▸ AIM:
Pick out every line in the data below that contains the word "height", and copy each of those lines in full.

-- -- --

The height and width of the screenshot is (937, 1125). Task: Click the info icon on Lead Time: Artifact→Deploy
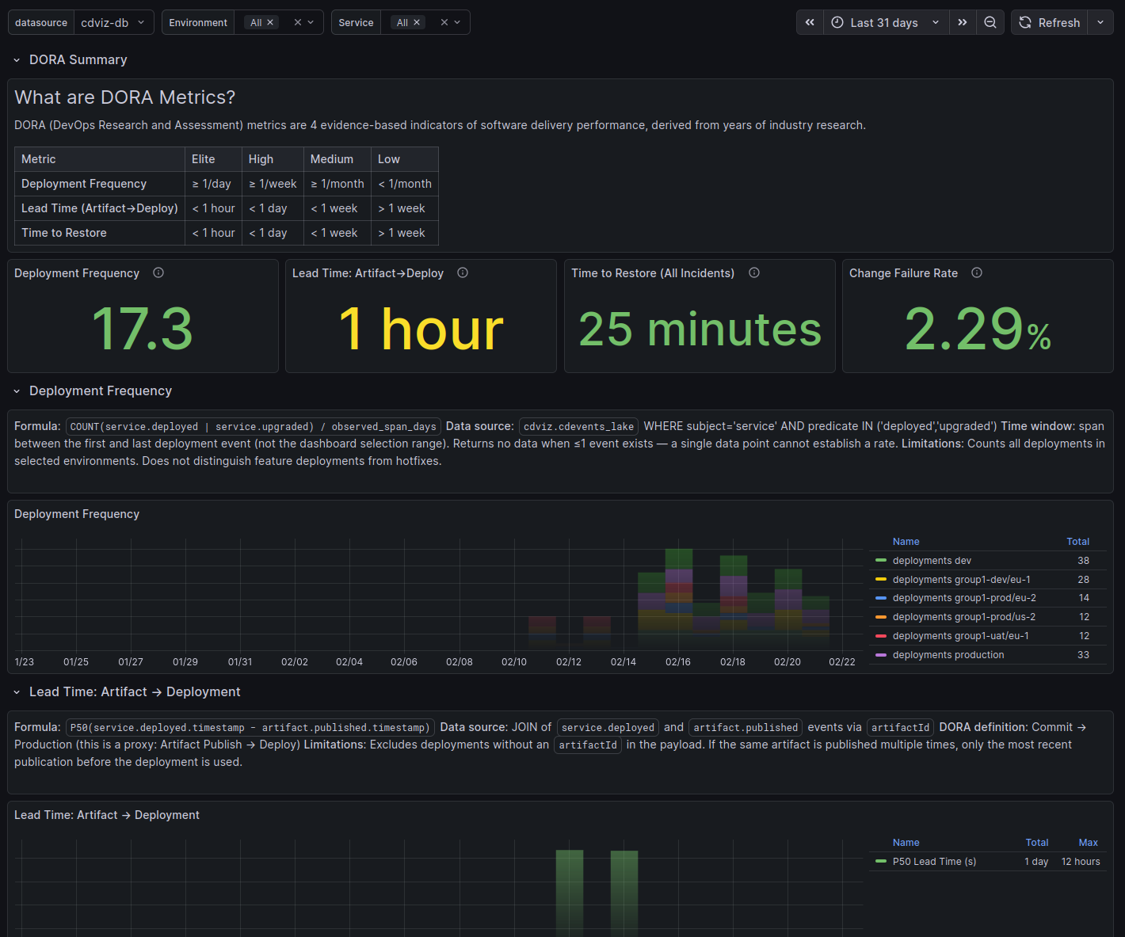click(463, 272)
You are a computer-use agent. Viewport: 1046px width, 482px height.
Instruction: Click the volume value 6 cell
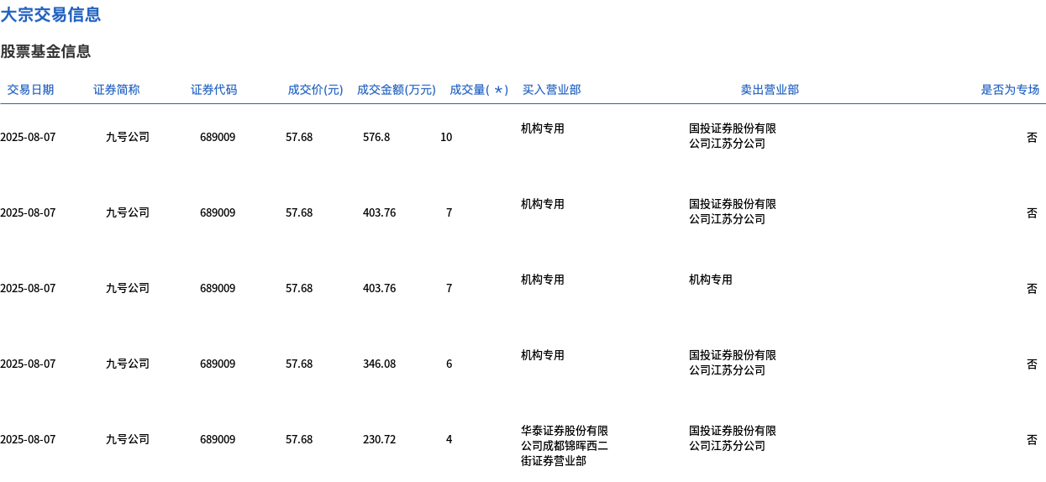click(x=449, y=364)
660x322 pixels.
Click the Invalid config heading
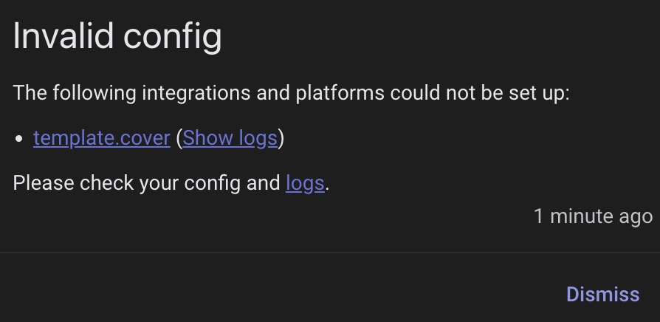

-- -- --

▸ ANSWER TO THIS PROBLEM:
The height and width of the screenshot is (937, 1125). Task: Click the info icon on Lead Time: Artifact→Deploy
You are a computer-use agent. Viewport: 1046px width, 482px height.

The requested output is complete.